In a participatory utopia, the dominant myth is not the “brilliant individual” but the brilliant collective.
Cultural anchors:
Rotating leadership: every public institution and cooperative embeds rotation into its design. Roles have time limits; no one holds power indefinitely.
Deliberative literacy: facilitation, listening, and systems thinking are taught from childhood. Civic education becomes emotional education — learning to disagree, empathise, and synthesise.
Celebration of care: public ceremonies honour caregivers, mediators, and facilitators as much as innovators and leaders.
Storytelling platforms showcase participatory achievements: how communities resolved conflict, redesigned public services, or restored ecosystems.
Media evolves too.
Public broadcasting transitions into Participatory Media Cooperatives, where citizens help shape editorial priorities.
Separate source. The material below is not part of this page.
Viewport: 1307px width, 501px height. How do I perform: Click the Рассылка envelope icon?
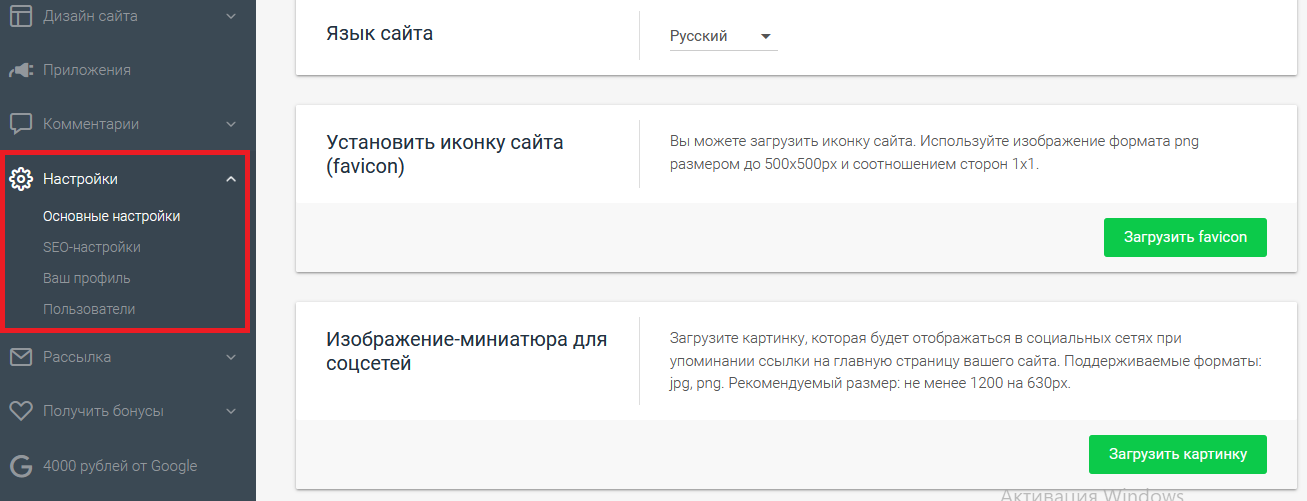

Fact-checking is community-based, and public narratives emphasise complexity over outrage.
Culture becomes participatory because participation becomes cultural normalised through art, ritual, and education.
The message is consistent: we belong to what we co-create.
Bringing It All Together
Across communities and organisations, fragments of this future are already here. People are hosting neighbourhood assemblies, co-owning their workplaces, redesigning institutions to listen and learn. Each effort, however small, however imperfect, is one step in the right direction, one spark of what a participatory society could become.
But this is only one iteration. A sketch. The most inconceivable ideas today may soon feel inevitable, while the seemingly practical may fade away.
So let’s keep imagining and doing. Let’s test, adapt, and build toward the kind of democracy that grows by participation, not prescription.
I’d love to hear what resonated most for you. Which ideas felt alive, useful, or worth pursuing further?
The north star isn’t where we’re headed. It’s how we keep from getting lost.